## Source extract
╔══

Part two: A new way forward for toddlers, teens, educators, parents
Educators and parents often complain about toddlers and teenagers. In the first article of this two-part series, we explained similarities in their physical, social and emotional development. In this second article, we explore the cognitive similarities, share tips on building positive relationships, and provide ways to address their mental health and wellbeing.
What are the similarities?
Both age groups are still learning how to assess risk, yet they think they are invincible. This, combined with the rapid physical development, can lead to high rates of hospital emergency department admissions.
Additionally, teenage hormone surges interrupt concentration, which is frustrating for educators and parents as they sometimes think messages are not going through. Teenagers are often off task and can spend considerable amounts of time day dreaming.
Communication can also be a struggle. While toddlers might struggle to find the right words to say (even if they understand the words), teenagers might find it challenging to express what they really feel. This can lead to grunting, then either tantrums (toddlers), or slammed doors, rolled eyes and sighs (teenagers). There is often a lot of dissatisfied whining and grumbling. Often children just cannot name the emotions they are feeling so they fall back onto the perennial grunt of “nothing” despite clear evidence that they are feeling something. It is useful to use descriptive language, labelling the feelings their behaviour indicates. For younger children, reading books that improve emotional literacy can help. Many of these are available in libraries.
Tips for positive relationships
It is important to maintain a positive relationship with both age groups despite the challenges.
Remembering that it is a frustrating age for children as well as educators and parents. They are not trying to be painful, rather, they are trying to grow up and learn about who they are and how the world works. When they are grumpy, teaching them to be civil is important.
Using humour can make a world of difference when they are sullen, sulky or recalcitrant. Letting them know their efforts are appreciated (whether they succeed or not), and that you understand that life is frustrating at times.
It is important they know they belong, they are important, they are a valued part of the family or learning environment, not a burden and that you appreciate them being here. It can help to identify what you see as their strengths, particularly at times when they are overwhelmed by frustration at what they see as their failures. Using a strengths-based approach and listening to them can make a big difference to the outcomes.
Both age groups will push against and even throw tantrums about any boundaries you put in place. For a toddler, a boundary might be that they can only play with the blocks when they have helped pack up the train set. For a teenager, it might mean they need to finish their work before they can do something fun, or their behaviour needs to be at a certain level before they can be trusted to go on an excursion.
It is their job to push boundaries and tell you the rules are not fair. It is your job to clearly set limits and stick to them, reinforcing consequences and gradually easing the limits as they mature and show their ability to follow them, and self-regulate. Those without boundaries feel lost and uncared for, so they try riskier activities and poorer behaviour to get attention.

╚══

Stored items:
╔══

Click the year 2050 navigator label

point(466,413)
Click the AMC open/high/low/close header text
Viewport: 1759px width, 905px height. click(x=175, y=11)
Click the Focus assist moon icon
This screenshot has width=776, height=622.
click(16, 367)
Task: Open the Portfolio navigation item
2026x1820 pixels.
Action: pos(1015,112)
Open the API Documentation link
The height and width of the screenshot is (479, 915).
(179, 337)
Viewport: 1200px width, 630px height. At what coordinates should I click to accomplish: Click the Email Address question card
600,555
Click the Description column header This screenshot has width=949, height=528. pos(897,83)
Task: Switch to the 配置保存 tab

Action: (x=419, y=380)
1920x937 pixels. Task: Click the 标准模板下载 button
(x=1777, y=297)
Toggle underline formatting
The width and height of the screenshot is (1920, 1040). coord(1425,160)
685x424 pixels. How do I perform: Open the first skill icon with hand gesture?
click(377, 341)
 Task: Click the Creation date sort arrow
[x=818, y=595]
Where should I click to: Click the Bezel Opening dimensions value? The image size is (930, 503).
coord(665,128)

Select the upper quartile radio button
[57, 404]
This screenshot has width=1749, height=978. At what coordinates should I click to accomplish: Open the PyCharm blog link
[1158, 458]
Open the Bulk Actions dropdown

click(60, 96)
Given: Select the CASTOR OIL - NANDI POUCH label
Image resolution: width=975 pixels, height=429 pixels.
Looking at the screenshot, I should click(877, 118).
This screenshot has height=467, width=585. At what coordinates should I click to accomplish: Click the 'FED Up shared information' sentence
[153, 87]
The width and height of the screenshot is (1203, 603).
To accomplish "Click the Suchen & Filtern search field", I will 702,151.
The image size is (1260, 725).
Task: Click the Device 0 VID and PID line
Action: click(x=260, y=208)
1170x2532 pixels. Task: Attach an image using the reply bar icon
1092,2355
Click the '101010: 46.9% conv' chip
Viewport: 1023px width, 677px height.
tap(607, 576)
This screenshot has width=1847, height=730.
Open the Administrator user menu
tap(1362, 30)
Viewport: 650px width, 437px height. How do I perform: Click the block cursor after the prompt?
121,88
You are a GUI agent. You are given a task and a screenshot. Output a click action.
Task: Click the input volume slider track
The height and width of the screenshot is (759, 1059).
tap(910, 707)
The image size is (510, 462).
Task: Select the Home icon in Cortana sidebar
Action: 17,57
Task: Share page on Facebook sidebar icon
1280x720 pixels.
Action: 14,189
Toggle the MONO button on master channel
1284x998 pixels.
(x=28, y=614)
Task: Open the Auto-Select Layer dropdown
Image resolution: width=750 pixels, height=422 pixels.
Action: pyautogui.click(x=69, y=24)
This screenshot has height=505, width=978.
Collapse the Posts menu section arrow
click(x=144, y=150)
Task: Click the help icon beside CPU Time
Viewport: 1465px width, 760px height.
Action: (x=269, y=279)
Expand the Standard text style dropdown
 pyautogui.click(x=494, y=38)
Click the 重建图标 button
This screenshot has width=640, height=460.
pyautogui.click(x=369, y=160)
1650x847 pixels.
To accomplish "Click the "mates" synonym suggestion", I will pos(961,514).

╚══

Rewrite the stretch of the toddlers and teenagers article from "Additionally, teenage hormone" through "time day dreaming.", swapping "concentration" for "focus". The lines are material separate from the toddlers and teenagers article.

## Result of the exercise
Additionally, teenage hormone surges interrupt focus, which is frustrating for educators and parents as they sometimes think messages are not going through. Teenagers are often off task and can spend considerable amounts of time day dreaming.